1. To resolve this issue, we can delete these extra subnets in the NSX Manager. We can do this by going to the "IP Address Pools" tab > Locate the affected Logical Switch (TAS Org) > Edit the subnet rule, and press the "Delete" button.

However, if you are unable to delete the offending extra subnet, you may face an error similar to whats seen in the screenshot below: 

If you are unable to delete the extra subnet, it may be due to the fact that  there are IP addresses that are being used in the subnet that we are trying to delete.

We can browse back to the IP Pools section, and click on the IP allocation to see how many IP addresses are being used. As we can see below, 2 of our Logical Switches in NSX manager associated with the problematic TAS org has a total of 5 IPs that are in use (2 IPs in the first Logical Switch, and 3 IPs in the second Logical Switch). 

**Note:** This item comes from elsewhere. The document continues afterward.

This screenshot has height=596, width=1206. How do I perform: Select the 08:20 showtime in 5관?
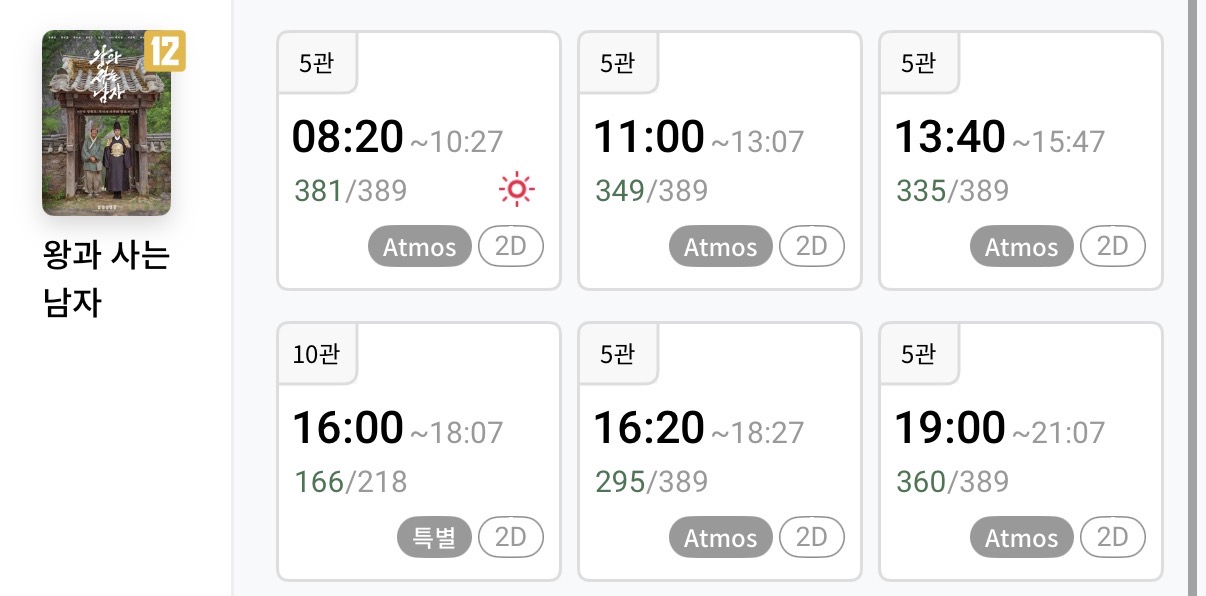[x=348, y=137]

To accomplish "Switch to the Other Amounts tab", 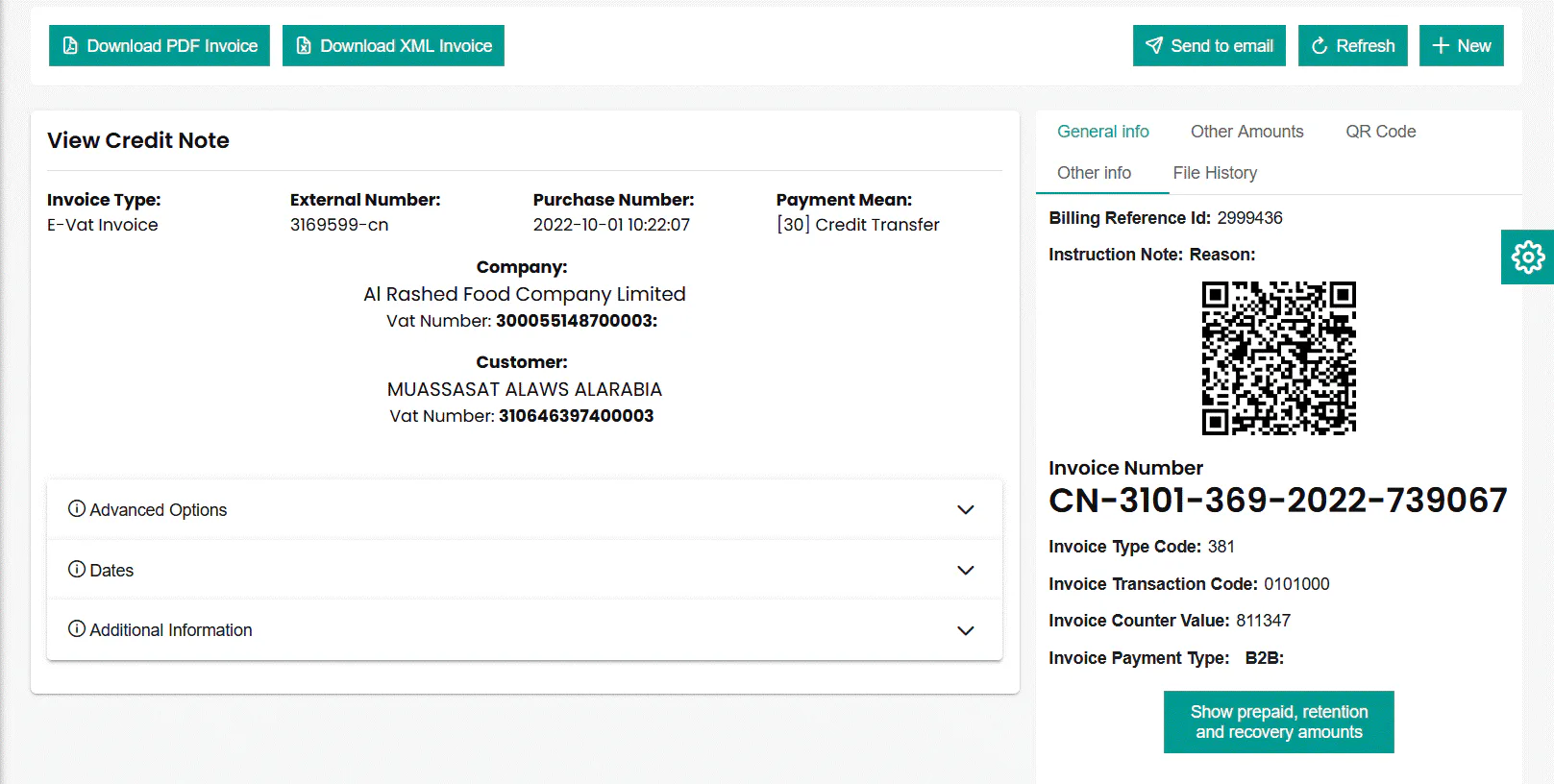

2. We can release these IP addresses (In our case 10.x.x.138, 10.x.x.137, 10.x.x.134, 10.x.x.132, and 10.x.x.129) by following method 2 listed in the following KB article: https://knowledge.broadcom.com/external/article/322584/tep-ip-addresses-not-released-after-forc.html 

After releasing the allocated IP addresses, we can now try to remove the offending extra subnets once more as we were trying to do in step 1. 

 

3. Next, we can attempt to push applications in the affected TAS org to see if the removal of the extra subnet has resolved this issue.